AIM OF THE TASK:
Below is a listing with pictures in it. Copy it exactly without them.
_ _ _ _ _ _ _
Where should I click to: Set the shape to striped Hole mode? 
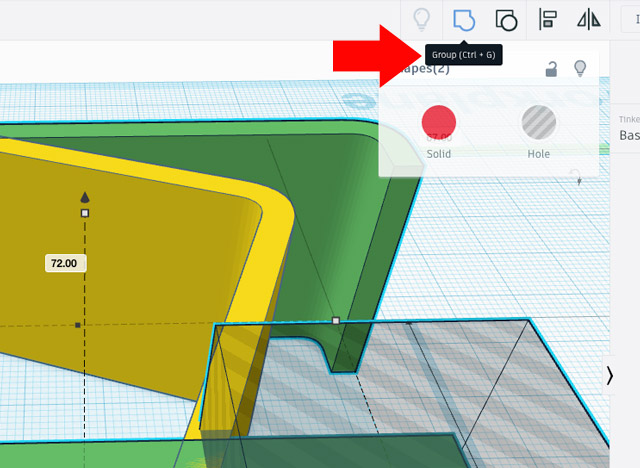click(539, 122)
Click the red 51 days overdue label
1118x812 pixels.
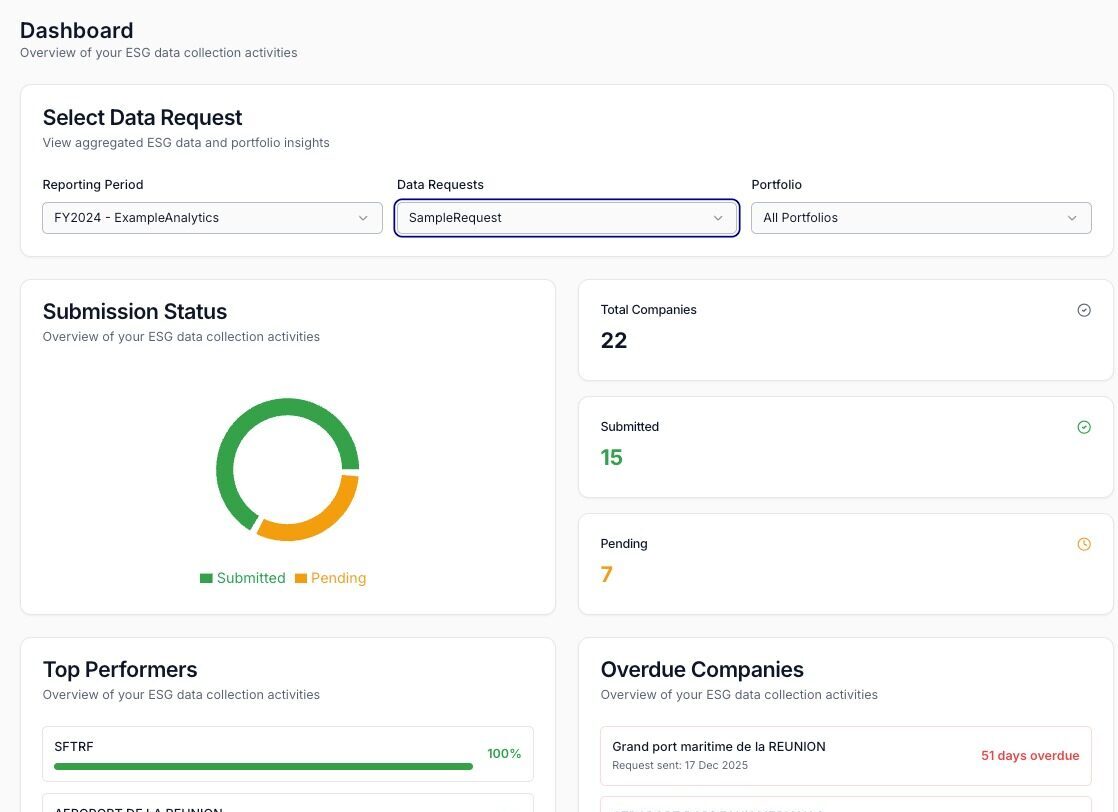1029,756
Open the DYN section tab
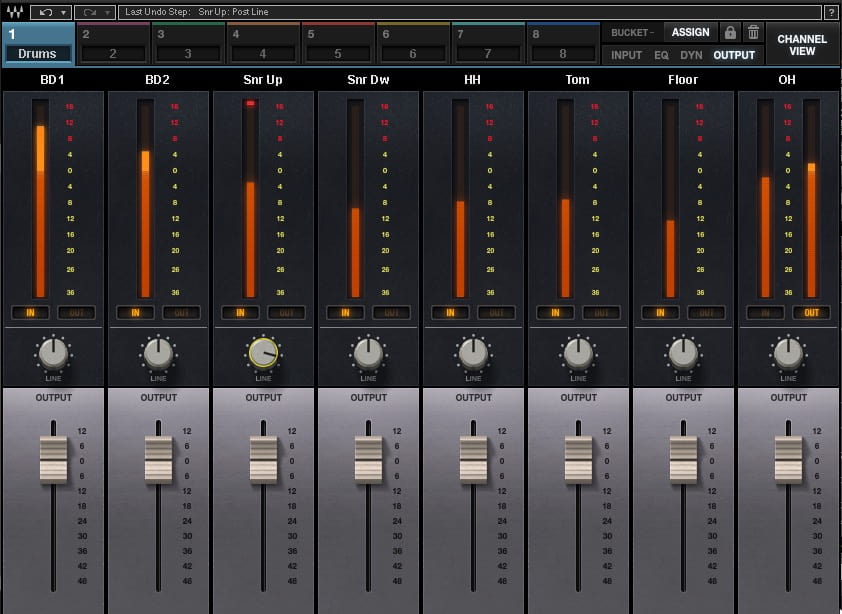 pos(691,56)
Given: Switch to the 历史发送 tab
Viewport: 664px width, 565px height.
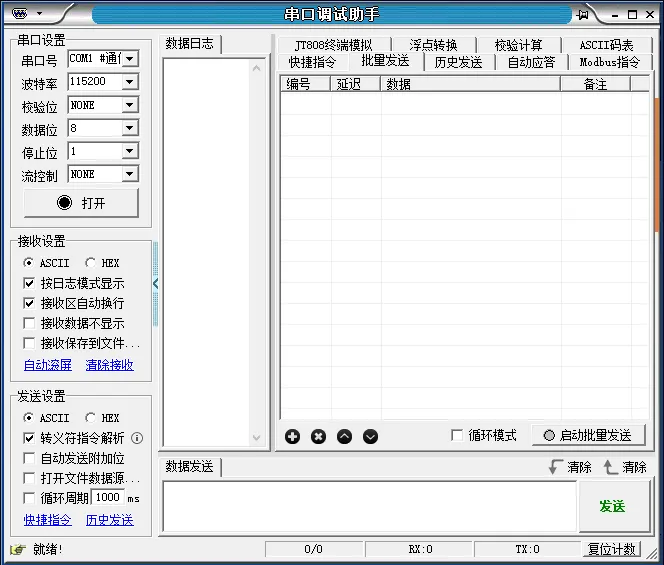Looking at the screenshot, I should tap(458, 62).
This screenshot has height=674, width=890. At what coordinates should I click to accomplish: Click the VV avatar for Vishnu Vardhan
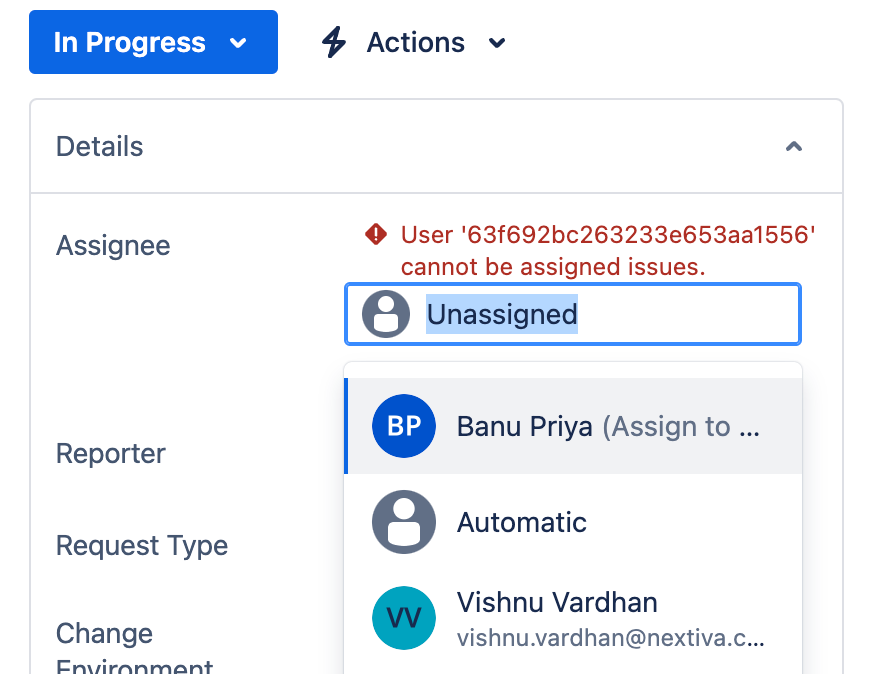tap(404, 618)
_ _ _ _ _ _ _
WORKED SOLUTION:
Where should I click to: Set the shape to striped Hole mode? 
click(539, 122)
Click the red 51 days overdue label
1118x812 pixels.
1029,756
Open the DYN section tab
 pos(691,56)
Given: Switch to the 历史发送 tab
Viewport: 664px width, 565px height.
Looking at the screenshot, I should tap(458, 62).
This screenshot has height=674, width=890. At what coordinates should I click to accomplish: Click the VV avatar for Vishnu Vardhan
tap(404, 618)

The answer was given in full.